Only Famous Artists Can Release Music on the Fly

Emma Dahl

Normally, before an artist releases a new album, there’s a considerable amount of strategic advertising.

Hype is a powerful tool in the music industry, and it’s often utilized to its full extent. But recently, there has been a trend of music being released without any buildup whatsoever. The first and most prominent example that comes to mind is Beyoncé’s incredible self-titled album that she put out at the end of last year. It came as a total surprise to fans and critics alike, and spent at least three weeks at No. 1 on the Billboard 200 Chart. Another example of a band releasing music without warning was Coldplay’s recent single, “Midnight,” a chilling deviation from the bright and colorful excess of “Mylo Xyloto.” The only indication that the band had something in store was a tweet from band manager Phil Harvey saying “Something new at 0:00 in Ulaanbaatar #midnight PH.” (Ulaanbaatar is the capital city of Mongolia).

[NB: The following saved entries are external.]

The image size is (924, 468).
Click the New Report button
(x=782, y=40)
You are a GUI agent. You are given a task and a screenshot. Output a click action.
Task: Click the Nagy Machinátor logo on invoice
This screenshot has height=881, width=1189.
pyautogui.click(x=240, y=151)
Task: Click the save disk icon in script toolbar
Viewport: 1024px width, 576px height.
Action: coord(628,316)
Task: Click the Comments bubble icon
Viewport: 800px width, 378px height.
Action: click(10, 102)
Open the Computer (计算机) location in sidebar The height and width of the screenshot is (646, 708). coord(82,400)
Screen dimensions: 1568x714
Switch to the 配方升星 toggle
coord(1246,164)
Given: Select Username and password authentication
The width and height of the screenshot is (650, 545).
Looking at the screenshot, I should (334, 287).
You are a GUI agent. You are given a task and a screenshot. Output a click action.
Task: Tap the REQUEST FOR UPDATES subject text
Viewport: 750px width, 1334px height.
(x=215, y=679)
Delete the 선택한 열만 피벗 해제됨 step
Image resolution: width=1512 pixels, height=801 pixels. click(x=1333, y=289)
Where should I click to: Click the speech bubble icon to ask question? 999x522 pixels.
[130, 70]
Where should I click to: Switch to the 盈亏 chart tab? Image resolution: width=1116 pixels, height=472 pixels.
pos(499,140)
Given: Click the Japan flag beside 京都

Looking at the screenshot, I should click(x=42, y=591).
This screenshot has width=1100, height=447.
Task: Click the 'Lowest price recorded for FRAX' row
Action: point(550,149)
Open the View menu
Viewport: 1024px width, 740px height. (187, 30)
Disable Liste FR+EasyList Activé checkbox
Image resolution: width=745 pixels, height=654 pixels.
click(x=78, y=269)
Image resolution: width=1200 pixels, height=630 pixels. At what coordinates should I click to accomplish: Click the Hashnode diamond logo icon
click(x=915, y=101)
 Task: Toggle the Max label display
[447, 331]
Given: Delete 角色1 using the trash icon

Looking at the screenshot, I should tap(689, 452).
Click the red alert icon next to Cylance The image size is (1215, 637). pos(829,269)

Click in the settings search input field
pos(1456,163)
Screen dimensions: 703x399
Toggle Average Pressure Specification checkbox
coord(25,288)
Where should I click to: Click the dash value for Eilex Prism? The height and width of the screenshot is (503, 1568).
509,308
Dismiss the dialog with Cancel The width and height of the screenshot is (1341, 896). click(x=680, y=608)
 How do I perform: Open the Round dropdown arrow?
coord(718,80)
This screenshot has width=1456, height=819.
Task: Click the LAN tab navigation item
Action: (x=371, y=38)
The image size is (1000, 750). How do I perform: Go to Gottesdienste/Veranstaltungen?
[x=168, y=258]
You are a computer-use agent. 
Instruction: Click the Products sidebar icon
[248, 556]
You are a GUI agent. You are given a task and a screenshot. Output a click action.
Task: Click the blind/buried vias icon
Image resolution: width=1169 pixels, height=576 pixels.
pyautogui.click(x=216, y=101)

Is there an advantage to releasing music in this way? Can it be more beneficial to release music without telling anyone?

I think how successful this method is depends a lot on the level of fame that a given band or artist has achieved. Everyone––and I mean everyone––knows who Beyoncé is. If she released new music, there was a null chance it would go unnoticed. Coldplay is also well known and has a dedicated fan base that traces their every move, and a new single is immediately recognized and spread throughout the internet like wildfire.

However, if the band was a small indie group, and they didn’t bother to advertise their new album, they would be out of luck. Take any small and obscure band as an example. Listing their names would just prove the point, as many of the bands would be unrecognizable. Maybe you’ve heard of Sons of Adrian? Hundred Waters? Probably not, simply because they don’t advertise their albums before they’re released. The success of dropping an unannounced album completely depends on the amount of exposure the band has had before the release of their new album. Releasing an album without any hype at all can only be afforded by popular and famous musicians. It’s an efficient way to get attention without having to pay a lot of money for advertisements and marketing. The surprise of realizing a well-known and popular artist dropped music may even work more efficiently than building a lot of anticipation. The excitement of new music probably sends countless listeners straight to iTunes to purchase it for themselves.

The popularity of music shouldn’t be determined by how well known or famous the artist is before they release an album. It should be the caliber of the music, the strength of the lyricism and the prowess of the songwriting that propels an album up the charts as opposed to the reputation of the artist. Using a hype vacuum is obviously a legitimate technique for selling one’s music, but I think listeners should be careful not to get caught up in the excitement of an unannounced album and should instead judge the music by its quality, not the element of surprise.